Well, this really depends on the type of coop you have. I build the kind with the shed style roof that you lift up. Big mistake if you make that roof to heavy.

Make the tops of the nesting boxes on a 45 degree angle if you don't do that, then the chickens roost on top and poop all over it.

Might want to make windows open up. It's easier to open them more or less depending on the weather. Opening down they are either open or closed. If you fix them to only be part open, they catch rain or snow.
 
I think our biggest mistake was not having the coop and run finished before the day-old chicks arrived. They were brooded in a spare room of our trailer, and lived inside with us until they were almost 6 weeks old.

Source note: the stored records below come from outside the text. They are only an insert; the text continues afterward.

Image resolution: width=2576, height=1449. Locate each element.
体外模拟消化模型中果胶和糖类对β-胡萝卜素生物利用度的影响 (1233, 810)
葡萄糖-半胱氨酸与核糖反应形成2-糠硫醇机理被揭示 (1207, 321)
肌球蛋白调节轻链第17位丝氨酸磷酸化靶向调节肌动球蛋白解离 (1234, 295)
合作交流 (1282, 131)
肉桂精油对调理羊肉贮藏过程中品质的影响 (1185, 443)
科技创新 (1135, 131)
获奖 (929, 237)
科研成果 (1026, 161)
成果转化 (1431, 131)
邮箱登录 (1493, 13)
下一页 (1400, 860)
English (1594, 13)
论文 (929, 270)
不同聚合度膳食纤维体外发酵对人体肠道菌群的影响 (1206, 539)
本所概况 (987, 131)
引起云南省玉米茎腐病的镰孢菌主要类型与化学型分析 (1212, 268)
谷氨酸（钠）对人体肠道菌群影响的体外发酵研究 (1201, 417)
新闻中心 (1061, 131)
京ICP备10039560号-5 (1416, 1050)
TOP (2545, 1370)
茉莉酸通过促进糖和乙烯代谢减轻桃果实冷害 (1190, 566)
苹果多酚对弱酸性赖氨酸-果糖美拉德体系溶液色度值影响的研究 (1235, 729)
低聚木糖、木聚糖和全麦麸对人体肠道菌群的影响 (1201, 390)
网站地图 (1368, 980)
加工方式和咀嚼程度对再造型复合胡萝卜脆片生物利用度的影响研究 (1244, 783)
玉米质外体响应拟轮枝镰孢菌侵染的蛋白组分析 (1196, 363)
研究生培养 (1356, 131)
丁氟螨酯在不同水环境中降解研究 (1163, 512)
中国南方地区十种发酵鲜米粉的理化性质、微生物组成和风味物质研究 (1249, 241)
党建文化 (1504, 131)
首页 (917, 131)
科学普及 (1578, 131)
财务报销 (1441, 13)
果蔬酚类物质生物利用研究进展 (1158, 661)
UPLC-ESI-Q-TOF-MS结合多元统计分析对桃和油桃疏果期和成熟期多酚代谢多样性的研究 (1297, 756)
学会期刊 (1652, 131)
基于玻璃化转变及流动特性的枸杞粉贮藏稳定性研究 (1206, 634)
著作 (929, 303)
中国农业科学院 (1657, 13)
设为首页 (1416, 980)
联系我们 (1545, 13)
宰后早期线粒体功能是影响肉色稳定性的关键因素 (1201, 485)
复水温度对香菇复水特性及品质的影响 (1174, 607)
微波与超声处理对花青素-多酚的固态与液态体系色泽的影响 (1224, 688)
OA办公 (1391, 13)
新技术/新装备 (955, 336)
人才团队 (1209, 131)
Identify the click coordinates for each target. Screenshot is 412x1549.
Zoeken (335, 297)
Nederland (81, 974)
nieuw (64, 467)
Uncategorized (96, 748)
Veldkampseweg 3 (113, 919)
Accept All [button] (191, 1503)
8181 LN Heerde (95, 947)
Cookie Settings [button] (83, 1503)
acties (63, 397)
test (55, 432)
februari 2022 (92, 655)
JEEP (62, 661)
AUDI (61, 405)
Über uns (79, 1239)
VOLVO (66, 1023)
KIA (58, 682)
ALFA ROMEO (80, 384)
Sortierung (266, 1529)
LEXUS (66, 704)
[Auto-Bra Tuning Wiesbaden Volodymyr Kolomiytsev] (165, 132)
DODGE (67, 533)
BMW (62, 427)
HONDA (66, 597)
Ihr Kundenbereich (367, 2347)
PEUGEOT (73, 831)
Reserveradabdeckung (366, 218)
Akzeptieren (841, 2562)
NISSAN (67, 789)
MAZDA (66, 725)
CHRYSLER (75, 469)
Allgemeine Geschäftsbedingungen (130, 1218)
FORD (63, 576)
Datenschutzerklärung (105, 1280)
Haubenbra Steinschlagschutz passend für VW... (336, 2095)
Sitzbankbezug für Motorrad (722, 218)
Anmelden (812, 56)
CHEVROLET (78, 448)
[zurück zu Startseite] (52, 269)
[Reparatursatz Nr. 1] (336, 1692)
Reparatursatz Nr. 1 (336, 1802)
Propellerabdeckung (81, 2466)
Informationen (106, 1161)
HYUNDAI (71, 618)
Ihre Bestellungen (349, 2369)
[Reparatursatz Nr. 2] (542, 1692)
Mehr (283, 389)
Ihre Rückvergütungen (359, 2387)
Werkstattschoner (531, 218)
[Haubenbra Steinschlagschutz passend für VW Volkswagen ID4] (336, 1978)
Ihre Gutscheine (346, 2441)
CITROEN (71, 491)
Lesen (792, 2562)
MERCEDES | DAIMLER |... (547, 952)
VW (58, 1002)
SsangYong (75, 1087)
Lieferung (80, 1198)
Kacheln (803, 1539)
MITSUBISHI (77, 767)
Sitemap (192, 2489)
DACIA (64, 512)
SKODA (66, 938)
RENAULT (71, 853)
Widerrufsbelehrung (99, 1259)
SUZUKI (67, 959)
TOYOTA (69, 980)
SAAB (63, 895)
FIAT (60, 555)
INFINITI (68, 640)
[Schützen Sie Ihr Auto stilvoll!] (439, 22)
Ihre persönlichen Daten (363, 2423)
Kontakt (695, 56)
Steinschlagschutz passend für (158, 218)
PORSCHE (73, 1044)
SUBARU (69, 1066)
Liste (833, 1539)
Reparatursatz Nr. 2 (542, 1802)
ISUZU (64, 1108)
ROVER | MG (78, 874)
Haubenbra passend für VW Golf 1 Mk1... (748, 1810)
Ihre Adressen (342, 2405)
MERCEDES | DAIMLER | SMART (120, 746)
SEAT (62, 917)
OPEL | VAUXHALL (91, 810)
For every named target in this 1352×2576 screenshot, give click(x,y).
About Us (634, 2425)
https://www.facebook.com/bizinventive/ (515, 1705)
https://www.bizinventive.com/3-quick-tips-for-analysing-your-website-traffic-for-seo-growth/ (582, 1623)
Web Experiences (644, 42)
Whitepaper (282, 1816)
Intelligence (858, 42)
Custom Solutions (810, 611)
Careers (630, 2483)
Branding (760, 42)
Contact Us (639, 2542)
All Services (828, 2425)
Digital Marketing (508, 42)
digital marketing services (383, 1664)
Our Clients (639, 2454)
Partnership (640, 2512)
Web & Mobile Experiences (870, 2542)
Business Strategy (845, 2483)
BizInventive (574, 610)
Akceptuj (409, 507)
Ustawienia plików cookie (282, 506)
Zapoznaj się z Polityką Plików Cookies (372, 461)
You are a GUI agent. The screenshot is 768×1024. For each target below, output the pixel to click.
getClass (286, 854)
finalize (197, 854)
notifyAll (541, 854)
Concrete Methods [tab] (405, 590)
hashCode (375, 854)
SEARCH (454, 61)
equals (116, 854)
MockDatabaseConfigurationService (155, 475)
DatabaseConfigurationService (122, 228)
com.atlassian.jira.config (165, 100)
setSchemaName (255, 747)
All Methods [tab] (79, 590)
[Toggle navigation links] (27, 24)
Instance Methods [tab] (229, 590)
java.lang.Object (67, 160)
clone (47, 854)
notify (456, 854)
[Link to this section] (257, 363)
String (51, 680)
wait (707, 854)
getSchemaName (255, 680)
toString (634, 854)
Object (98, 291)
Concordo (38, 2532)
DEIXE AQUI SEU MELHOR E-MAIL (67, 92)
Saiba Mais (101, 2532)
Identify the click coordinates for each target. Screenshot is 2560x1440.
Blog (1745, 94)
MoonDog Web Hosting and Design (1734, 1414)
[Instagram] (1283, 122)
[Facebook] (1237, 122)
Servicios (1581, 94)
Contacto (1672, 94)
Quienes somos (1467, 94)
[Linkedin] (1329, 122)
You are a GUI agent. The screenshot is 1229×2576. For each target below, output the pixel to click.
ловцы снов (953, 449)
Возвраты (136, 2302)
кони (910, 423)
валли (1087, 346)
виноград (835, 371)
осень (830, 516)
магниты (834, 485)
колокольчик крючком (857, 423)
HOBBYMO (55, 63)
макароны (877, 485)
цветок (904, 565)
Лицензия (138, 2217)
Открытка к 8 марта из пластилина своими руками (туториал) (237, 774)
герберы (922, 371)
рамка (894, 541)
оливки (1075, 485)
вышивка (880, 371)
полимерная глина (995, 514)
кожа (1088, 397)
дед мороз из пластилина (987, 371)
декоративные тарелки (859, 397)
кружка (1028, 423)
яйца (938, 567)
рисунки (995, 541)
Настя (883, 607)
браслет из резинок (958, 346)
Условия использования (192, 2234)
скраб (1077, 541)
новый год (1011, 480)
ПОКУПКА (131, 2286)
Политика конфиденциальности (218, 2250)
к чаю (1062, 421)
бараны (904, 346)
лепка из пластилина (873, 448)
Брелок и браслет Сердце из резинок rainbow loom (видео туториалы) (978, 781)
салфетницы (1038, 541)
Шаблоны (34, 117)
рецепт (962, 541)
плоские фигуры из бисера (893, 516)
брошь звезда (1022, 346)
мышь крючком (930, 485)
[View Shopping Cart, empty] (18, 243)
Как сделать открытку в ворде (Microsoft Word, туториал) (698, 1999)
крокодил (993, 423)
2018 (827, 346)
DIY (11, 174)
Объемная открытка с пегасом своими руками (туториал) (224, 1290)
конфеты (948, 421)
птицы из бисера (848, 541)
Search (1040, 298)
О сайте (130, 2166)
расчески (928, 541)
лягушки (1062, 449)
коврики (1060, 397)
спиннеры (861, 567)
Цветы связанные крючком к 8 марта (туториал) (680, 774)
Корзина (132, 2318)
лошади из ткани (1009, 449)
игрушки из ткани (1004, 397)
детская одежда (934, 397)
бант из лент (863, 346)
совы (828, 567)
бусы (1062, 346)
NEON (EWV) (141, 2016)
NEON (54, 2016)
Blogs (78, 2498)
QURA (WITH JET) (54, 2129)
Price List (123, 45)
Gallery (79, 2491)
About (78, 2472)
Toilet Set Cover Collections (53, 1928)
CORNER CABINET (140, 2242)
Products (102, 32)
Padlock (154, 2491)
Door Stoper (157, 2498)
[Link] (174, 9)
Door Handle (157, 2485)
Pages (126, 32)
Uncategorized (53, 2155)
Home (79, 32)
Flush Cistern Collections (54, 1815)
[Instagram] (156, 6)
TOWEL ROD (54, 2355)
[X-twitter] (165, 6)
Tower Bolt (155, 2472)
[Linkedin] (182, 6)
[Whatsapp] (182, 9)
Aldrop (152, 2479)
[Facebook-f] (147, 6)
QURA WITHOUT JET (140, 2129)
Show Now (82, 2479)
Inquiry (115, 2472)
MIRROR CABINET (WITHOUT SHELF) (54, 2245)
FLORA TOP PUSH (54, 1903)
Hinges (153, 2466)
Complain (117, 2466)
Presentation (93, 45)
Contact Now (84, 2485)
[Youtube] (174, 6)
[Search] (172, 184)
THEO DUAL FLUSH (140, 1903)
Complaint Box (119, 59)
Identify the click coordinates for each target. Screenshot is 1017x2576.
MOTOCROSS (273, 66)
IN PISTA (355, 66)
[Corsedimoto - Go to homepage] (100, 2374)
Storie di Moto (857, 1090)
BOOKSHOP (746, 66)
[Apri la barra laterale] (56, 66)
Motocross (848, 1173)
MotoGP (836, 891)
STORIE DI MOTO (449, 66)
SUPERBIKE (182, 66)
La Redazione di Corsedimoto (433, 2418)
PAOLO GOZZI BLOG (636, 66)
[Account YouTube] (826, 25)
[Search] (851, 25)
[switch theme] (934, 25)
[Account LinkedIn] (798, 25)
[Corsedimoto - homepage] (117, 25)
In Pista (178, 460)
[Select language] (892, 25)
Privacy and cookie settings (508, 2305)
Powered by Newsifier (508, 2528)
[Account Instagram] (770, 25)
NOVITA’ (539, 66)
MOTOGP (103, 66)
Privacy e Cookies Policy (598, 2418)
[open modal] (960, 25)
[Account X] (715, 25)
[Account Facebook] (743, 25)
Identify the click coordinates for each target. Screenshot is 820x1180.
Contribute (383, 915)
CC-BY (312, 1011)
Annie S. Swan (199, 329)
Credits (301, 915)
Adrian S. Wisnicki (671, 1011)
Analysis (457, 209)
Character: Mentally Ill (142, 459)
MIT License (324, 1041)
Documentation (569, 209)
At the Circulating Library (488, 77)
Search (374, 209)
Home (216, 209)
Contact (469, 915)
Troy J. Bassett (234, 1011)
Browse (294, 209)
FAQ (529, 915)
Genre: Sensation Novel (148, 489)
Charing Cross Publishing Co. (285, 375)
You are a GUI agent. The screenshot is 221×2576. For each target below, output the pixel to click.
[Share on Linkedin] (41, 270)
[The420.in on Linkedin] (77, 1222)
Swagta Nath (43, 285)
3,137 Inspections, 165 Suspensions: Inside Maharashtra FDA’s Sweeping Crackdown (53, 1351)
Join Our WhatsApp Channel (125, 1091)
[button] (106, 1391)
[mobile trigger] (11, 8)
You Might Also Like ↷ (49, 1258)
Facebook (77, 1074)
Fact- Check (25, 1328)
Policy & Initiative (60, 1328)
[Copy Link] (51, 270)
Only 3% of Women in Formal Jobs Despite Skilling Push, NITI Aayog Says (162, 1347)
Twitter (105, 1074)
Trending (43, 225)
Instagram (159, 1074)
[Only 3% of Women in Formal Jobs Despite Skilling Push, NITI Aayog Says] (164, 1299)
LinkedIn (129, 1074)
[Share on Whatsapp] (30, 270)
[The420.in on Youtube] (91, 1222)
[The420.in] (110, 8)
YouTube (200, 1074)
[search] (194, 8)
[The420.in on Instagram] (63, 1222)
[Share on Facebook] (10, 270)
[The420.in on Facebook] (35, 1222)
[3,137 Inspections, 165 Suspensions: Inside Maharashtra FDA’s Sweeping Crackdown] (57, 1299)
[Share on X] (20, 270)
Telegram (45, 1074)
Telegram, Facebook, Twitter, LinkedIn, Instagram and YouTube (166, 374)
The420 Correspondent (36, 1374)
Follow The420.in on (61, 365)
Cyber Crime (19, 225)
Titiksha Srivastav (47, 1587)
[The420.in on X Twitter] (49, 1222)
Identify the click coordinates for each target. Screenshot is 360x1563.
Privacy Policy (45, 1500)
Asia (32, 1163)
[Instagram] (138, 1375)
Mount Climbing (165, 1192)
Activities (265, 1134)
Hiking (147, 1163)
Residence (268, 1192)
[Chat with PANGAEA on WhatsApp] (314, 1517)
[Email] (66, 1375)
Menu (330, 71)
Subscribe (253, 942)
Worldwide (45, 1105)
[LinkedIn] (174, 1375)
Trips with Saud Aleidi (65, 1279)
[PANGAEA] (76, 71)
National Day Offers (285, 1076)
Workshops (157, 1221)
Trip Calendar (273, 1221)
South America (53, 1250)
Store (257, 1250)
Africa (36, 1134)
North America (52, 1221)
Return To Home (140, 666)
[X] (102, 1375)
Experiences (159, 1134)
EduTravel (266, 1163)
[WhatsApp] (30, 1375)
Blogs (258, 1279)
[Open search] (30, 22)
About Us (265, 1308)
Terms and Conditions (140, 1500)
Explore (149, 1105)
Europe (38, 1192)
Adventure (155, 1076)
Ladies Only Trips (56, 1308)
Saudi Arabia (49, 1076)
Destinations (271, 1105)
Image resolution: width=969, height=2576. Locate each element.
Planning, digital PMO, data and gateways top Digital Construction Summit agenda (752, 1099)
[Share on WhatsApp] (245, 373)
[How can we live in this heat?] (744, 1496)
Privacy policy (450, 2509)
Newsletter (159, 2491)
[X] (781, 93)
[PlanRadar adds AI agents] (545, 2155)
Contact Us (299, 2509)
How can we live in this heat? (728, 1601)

The second was not getting a bigger building for a coop. There's room enough for our Banties, 2 roosts and 2 nest boxes, but that's it. We do rent our place, so smaller works better for when we eventually move...

Will add more as I think of them...

Dawn
 
Johnny Jack -- That drainage ditch idea is a good one, but I really did put my coop in a low area -- I don't know where it can all drain TO!

I put a board in front of the human door, but if I put one in front of the chicken door, they wouldn't be able to get out.

It's a real pain -- I might actually drag my coop somewhere else, except my poor DH spent so much time digging a trench around the run... he'll never forgive me if I put it somewhere else, and certainly isn't going to dig another one for me!

Going back in time might be my only solution.
 
First one I can think of is making the chicken door open OUT - we changed it and now it opens in - works better for us.

My first roost was fine, but they quickly outgrew it and we had to make it longer.
 
this post is a good idea

1. i made my coop too low to the ground initially, requiring some tricky carpentry to fix the problem

2. i have a large door that can be opened on sunny days. i didn't create a sill of any kind to prevent
the litter from falling out the door
. same goes for the regular door

3. a few of the features were add-ons. if i had thought through my initial coop, things would have been
easier
. things like adding a nesting box and a small shuttered window adjacent to the perch.

4. using thinner plywood for a lighter coop. i don't think that i could have skimped on the bones of the
coop. once you reach a kind of critical mass, 2x4's are necessary.

5. i should have installed a chicken cam!